A script and API for generating and augmenting a sequence of digits based on a specified input list of digits. The purpose of this code is to aid in training classifiers and generative deep-learning models.
generate_numbers_sequence.py
is a semi-vectorized implementation:
- Time is saved by vectorizing the method to generate an image.
- Space is saved by recomputing the method to generate an image for every digit in an input list.
git clone https://github.com/arikanev/digit_sequence_generator.git
cd digit_sequence_generator
unzip -a data.zip
Running generate_numbers_sequence.py
with augmentation saves a pair of image sequences with the following filenames:
- 'sequenceX.png'
- 'aug_sequenceX.png'
(Where X is an integer denoting number of existing sequence files + 1)
These files contain the exact same digit images in their sequences, and differ only by RGB and Greyscale value.
python generate_numbers_sequence.py -d DIGITS (space-separated ints) -r SPACING_RANGE (two space-separated ints) -w IMAGE_WIDTH (int)
optional arguments:
-a AUGMENTATION (str)
Example: python generate_numbers_sequence.py -d 4 5 2 1 3 4 4 3 2 1 2 4 -r 5 40 -w 300 -a mnistm
Currently the augmentation supported is 'mnistm', which consists of mnist masks super-imposed on imagenet image backgrounds. A full mnistm dataset can be found here.

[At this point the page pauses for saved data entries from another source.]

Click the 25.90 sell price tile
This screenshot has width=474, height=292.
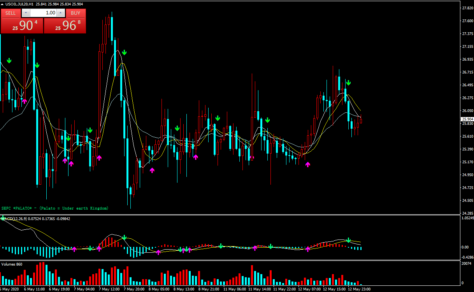pos(22,26)
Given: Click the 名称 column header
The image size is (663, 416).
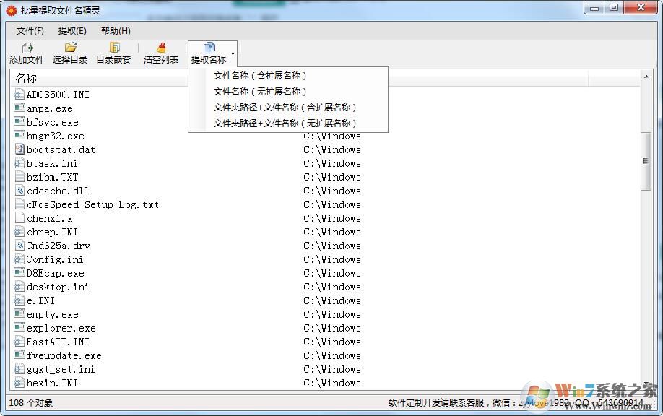Looking at the screenshot, I should [x=25, y=77].
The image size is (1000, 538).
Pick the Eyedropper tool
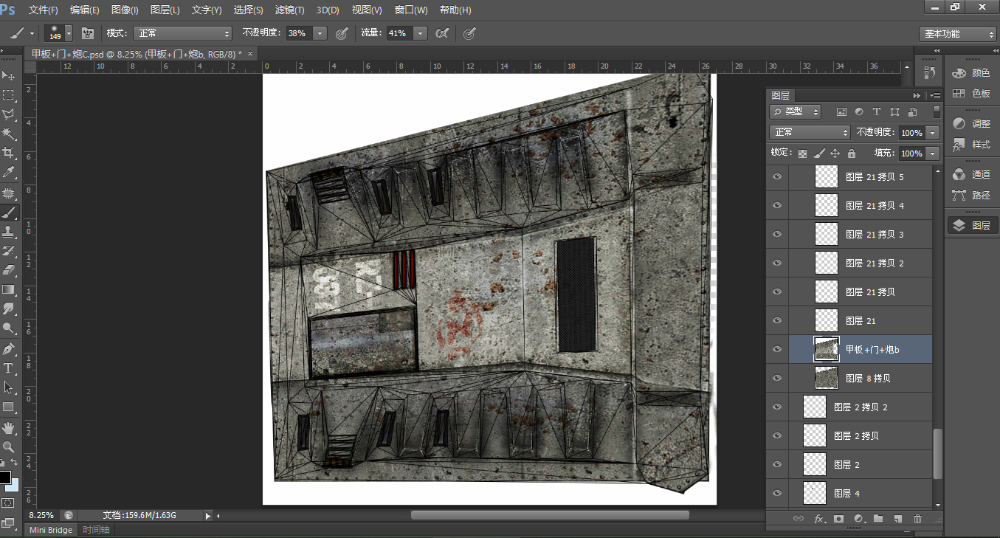pyautogui.click(x=9, y=173)
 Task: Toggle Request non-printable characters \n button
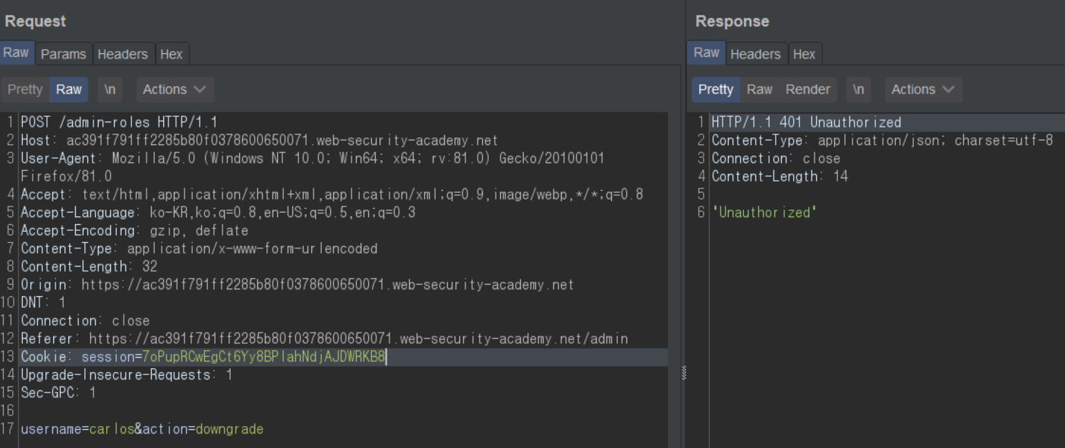[110, 90]
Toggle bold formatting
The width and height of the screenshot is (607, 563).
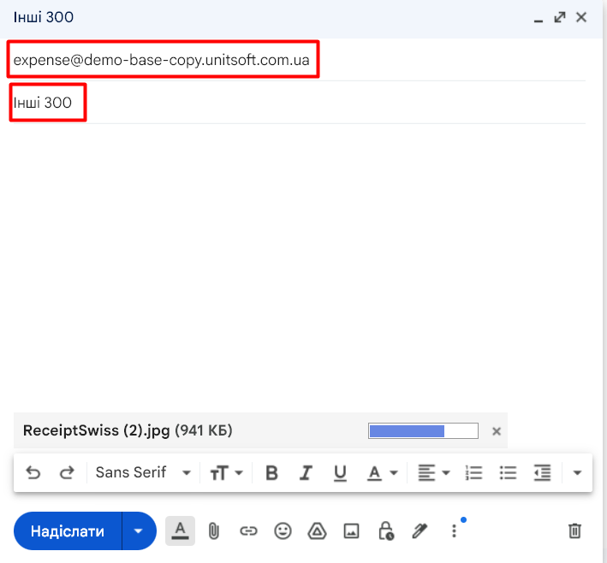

(As of now you can only access augmentation options when running generate_numbers_sequence as a script.)
import generate_numbers_sequence
sequence, height = generate_numbers_sequence.generate_numbers_sequence([digit_list], (range_tuple), width_int)
Example: sequence, height = generate_numbers_sequence.generate_numbers_sequence([4, 5, 6, 2, 3], (1,30), 100)
generate_numbers_sequence.generate_numbers_sequence(d, r, w)
returns 2 values:
- A numpy array of size
(height, width_int)
and dtypefloat32
. - An int value representing sequence height.
(The height value is translated unchanged from the sampled digit image height)
To test the above API and script, run python run_tests.py
.
In the future, tests should be added to:
- Assert the shape match between sequenceX.png and aug_sequenceX.png.
- Ensure lack of runtime errors when generating images from other datasets.
(For generalizability/extensability)
Could/Should focus on:
- Modifying mnistm augmentation to clearly visualize the full digit sequence.
- Adding parse code to enable reading a sequence of digits without spaces, or with commas.
- Adding an option for sequence margins to be extended, as opposed to stretching the entire image.
- Expanding on the number of augmentation methods.